WORK TASK: Make an exact transcription of the data below.

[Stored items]
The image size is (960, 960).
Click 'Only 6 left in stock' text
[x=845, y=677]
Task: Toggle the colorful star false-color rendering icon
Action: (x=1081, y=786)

RESULT BELOW:
The image size is (960, 960).
Click 'Only 6 left in stock' text
[x=845, y=677]
Task: Toggle the colorful star false-color rendering icon
Action: (x=1081, y=786)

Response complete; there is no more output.